17 Feb 1998 During a speech at the Pentagon, President Bill Clinton declares: "In the next century, the community of nations may see more and more the very kind of threat Iraq poses now: a rogue state with weapons of mass destruction, ready to use them or provide them to terrorists, drug traffickers, or organized criminals, who travel the world among us unnoticed. If we fail to respond today, Saddam and all those who would follow in his footsteps will be emboldened tomorrow by the knowledge that they can act with impunity—even in the face of a clear message from the United Nations Security Council and clear evidence of a weapons of mass destruction program. But if we act as one, we can safeguard our interests and send a clear message to every would-be tyrant and terrorist."
Feb-Mar 2000 According to statistics furnished by the White House, a total of 120 Iraqi political prisoners are executed at Abu Ghraib on orders of Saddam Hussein.
16 Dec 2000 Secretary of State nominee Colin Powell declares: "Saddam Hussein is sitting on a failed regime that is not going to be around in a few years' time."
16 Feb 2001 On his television show The O'Reilly Factor, Bill O'Reilly declares: "You know, I don't take Saddam Hussein all that seriously anymore as far as a world threat. Maybe I'm wrong and naive here. Should we be very frightened of this guy?"
17 Sep 2001 On his television show The O'Reilly Factor, Bill O'Reilly urges immediate bombing strikes against Iraq: "Their infrastructure must be destroyed and the population made to endure yet another round of intense pain... Maybe then the people there will finally overthrow Saddam."
Oct 2001 According to statistics furnished by the White House, 23 Iraqi political prisoners are executed at Abu Ghraib on orders of Saddam Hussein.
14 Oct 2002 During a speech in Dearborn, Michigan, President George W Bush declares that Saddam Hussein maintains active ties to al Qaeda: "This is a man that we know has had connections with al Qaeda. This is a man who, in my judgment, would like to use al Qaeda as a forward army."

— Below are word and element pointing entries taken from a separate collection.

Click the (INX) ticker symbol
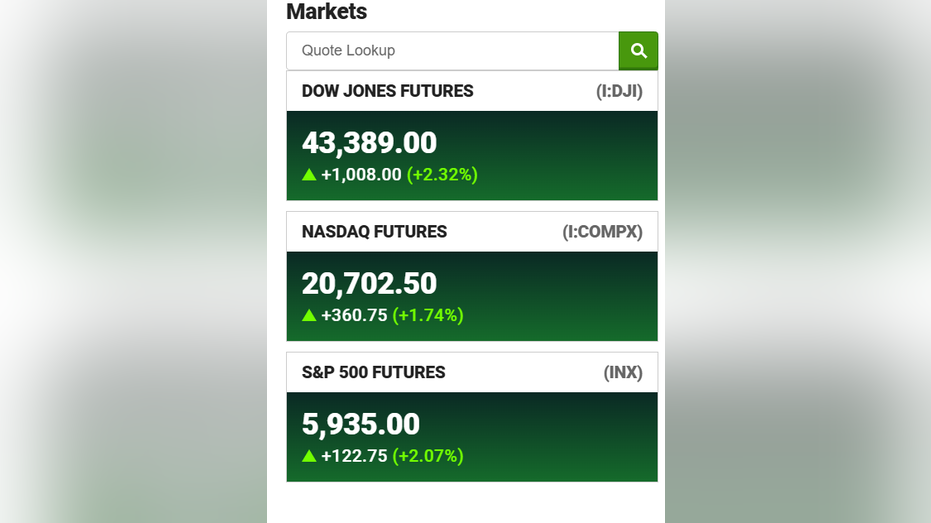This screenshot has height=523, width=931. [623, 372]
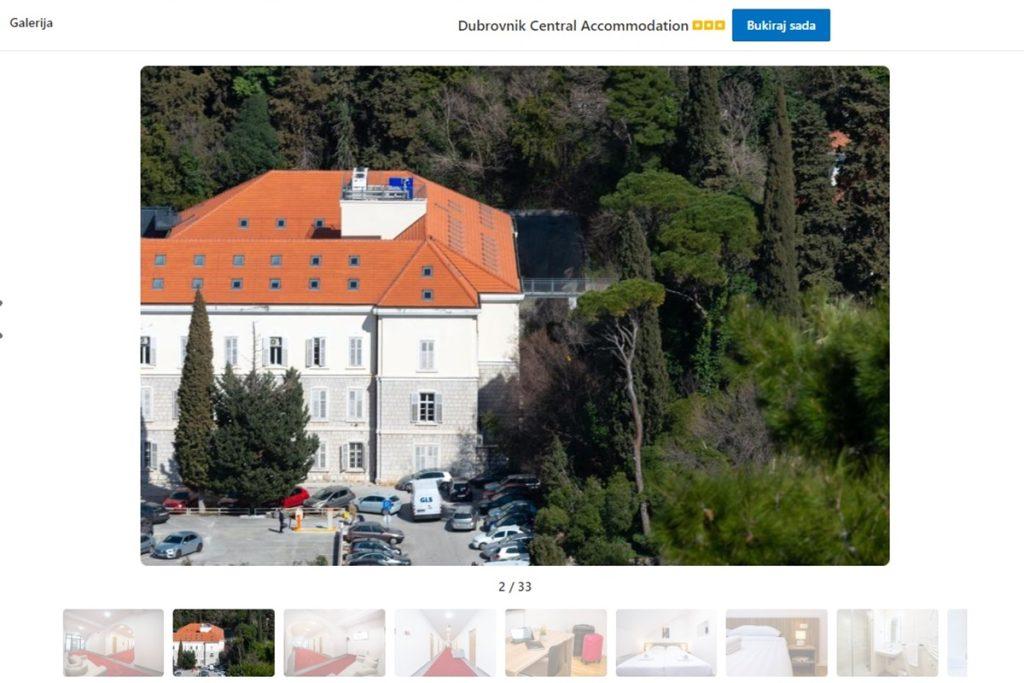Click the three-star rating icons
The width and height of the screenshot is (1024, 683).
pos(709,25)
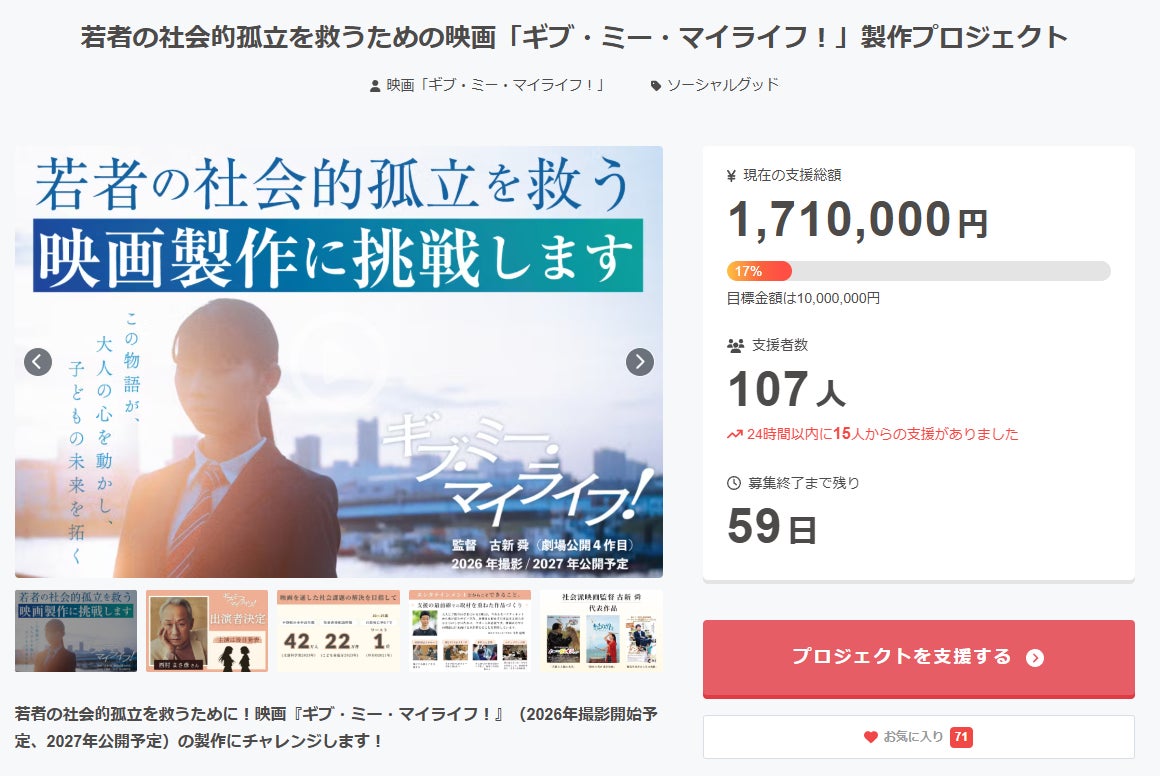Viewport: 1160px width, 776px height.
Task: Select the 代表作品 director works thumbnail
Action: coord(601,630)
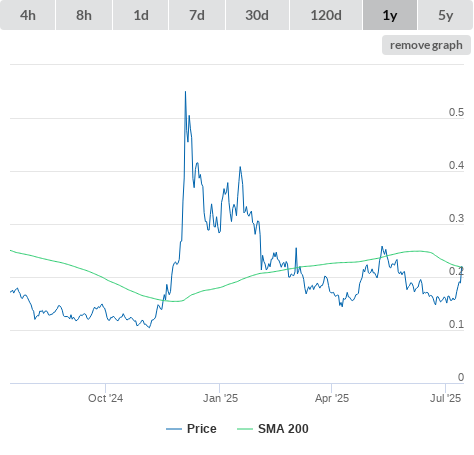Open the 7d time range tab
Image resolution: width=474 pixels, height=455 pixels.
(x=197, y=15)
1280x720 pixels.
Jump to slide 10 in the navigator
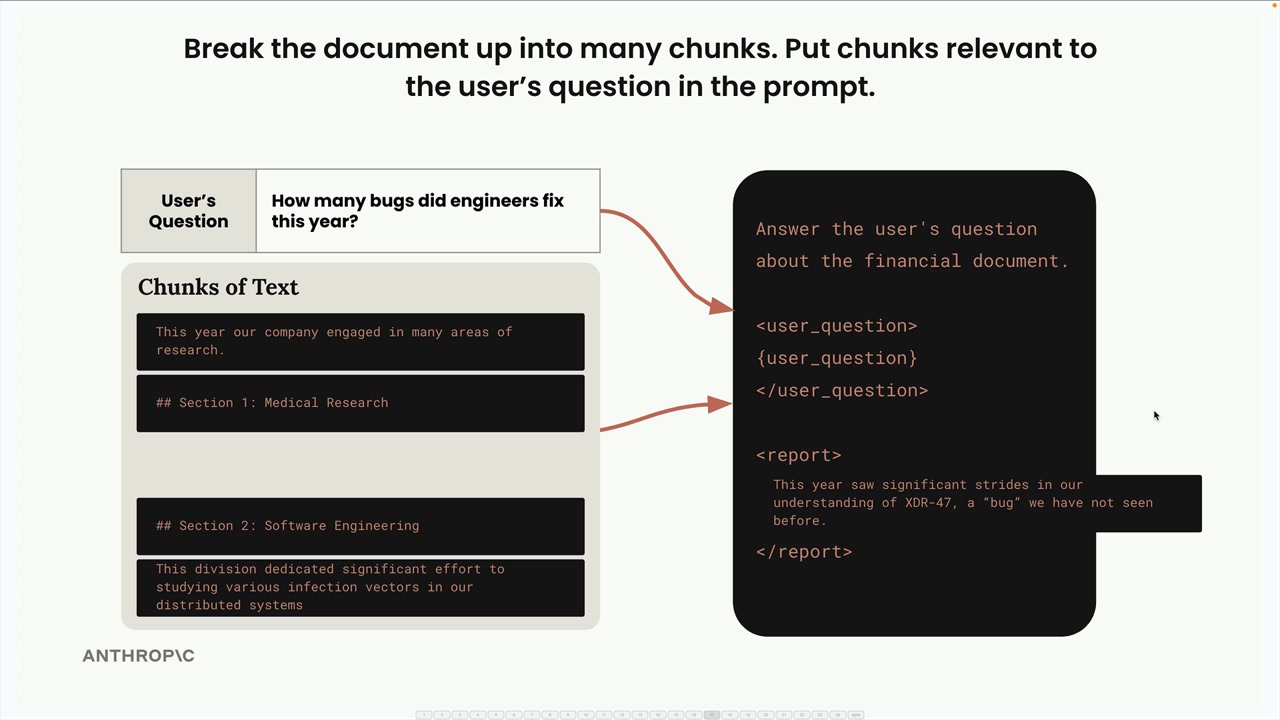[585, 715]
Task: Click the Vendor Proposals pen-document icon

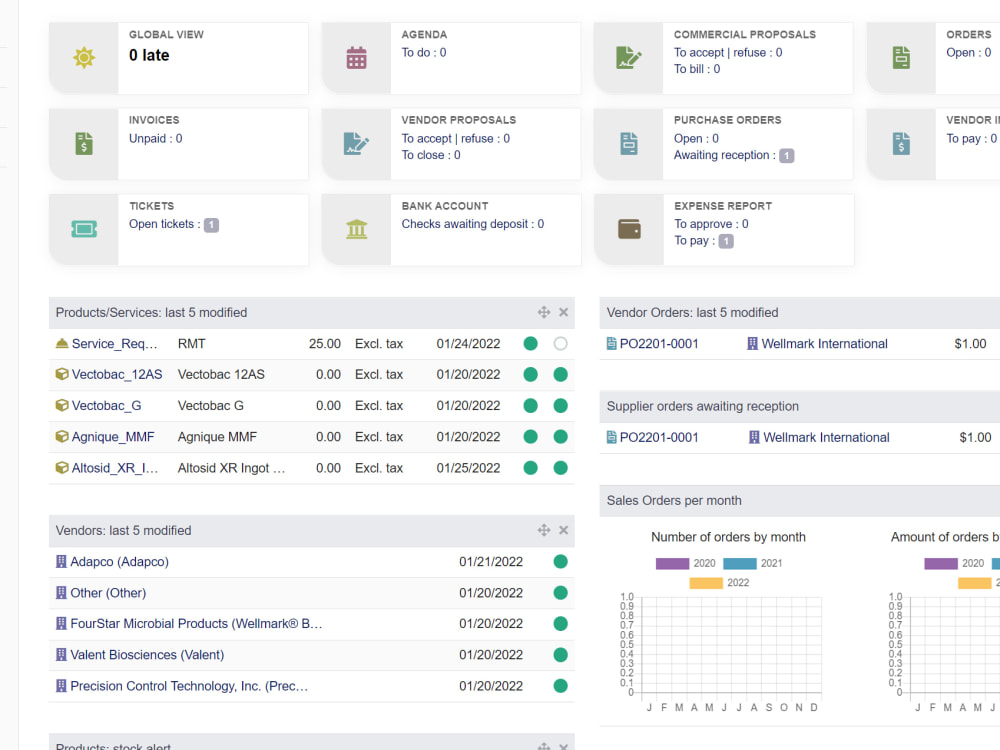Action: 356,143
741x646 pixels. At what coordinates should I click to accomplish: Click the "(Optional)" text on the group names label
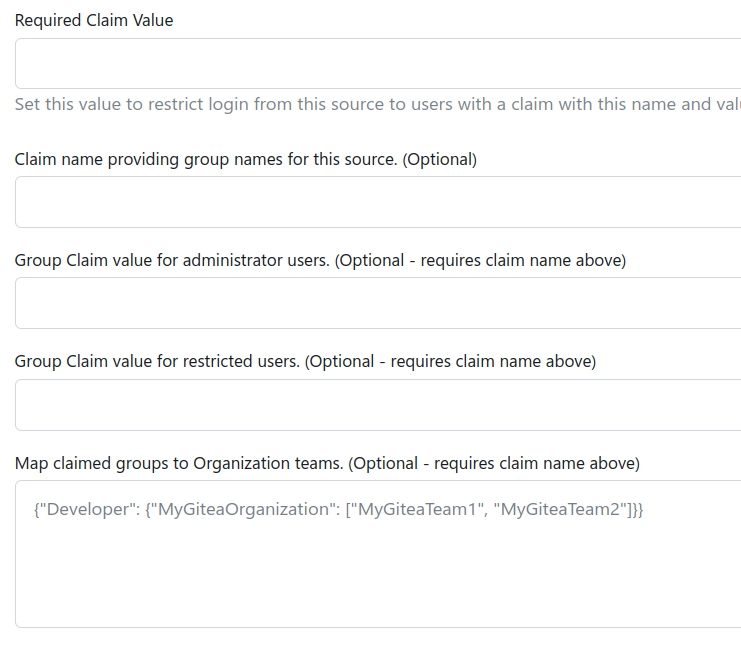tap(439, 159)
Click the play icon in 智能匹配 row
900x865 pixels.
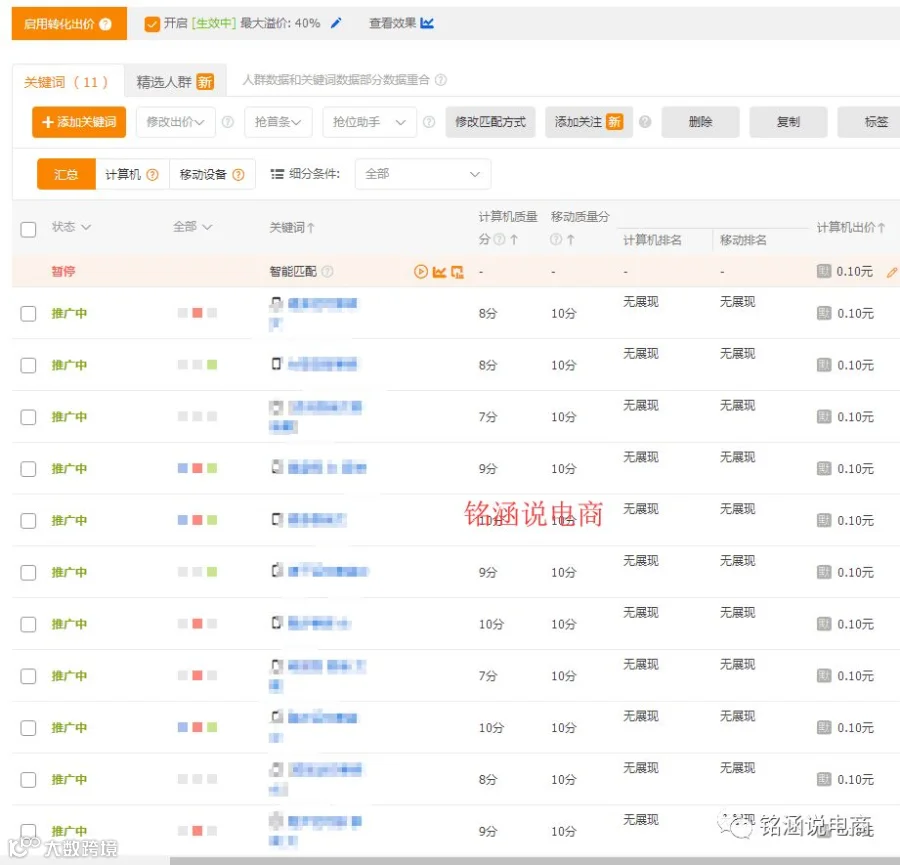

7 Nov 2002 During a press conference, President George W Bush declares: "Some people say, 'Oh, we must leave Saddam alone, otherwise, if we did something against him, he might attack us.' Well, if we don't do something he might attack us, and he might attack us with a more serious weapon. The man is a threat... He's a threat because he is dealing with al Qaeda... And we're going to deal with him."
19 Mar 2003 Operation Iraqi Freedom commences, with an airborne attack by the U.S.
9 Apr 2003 Statue of Saddam Hussein in Baghdad toppled by U.S. troops, and then beaten with sandals.
17 Sep 2003 President George W Bush: "No, we've had no evidence that Saddam Hussein was involved with September the 11th."
14 Dec 2003 The 4th Infantry Division of American Special Forces captures Saddam Hussein, who for months has been hiding out in a spider hole outside a dingy, mud-brick hut 10 miles south of Tikrit.
17 Jun 2004 President Bush reiterates: "The reason I keep insisting that there was a relationship between Iraq and Saddam and al Qaeda, because there was a relationship between Iraq and al Qaeda. This administration never said that the 9/11 attacks were orchestrated between Saddam and al Qaeda. We did say there were numerous contacts between Saddam Hussein and al Qaeda. For example, Iraqi intelligence officers met with bin Laden, the head of al Qaeda, in the Sudan. There's numerous contacts between the two."
30 Dec 2006 Saddam Hussein is executed by hanging inside an enclosed room, in the Green Zone, Baghdad.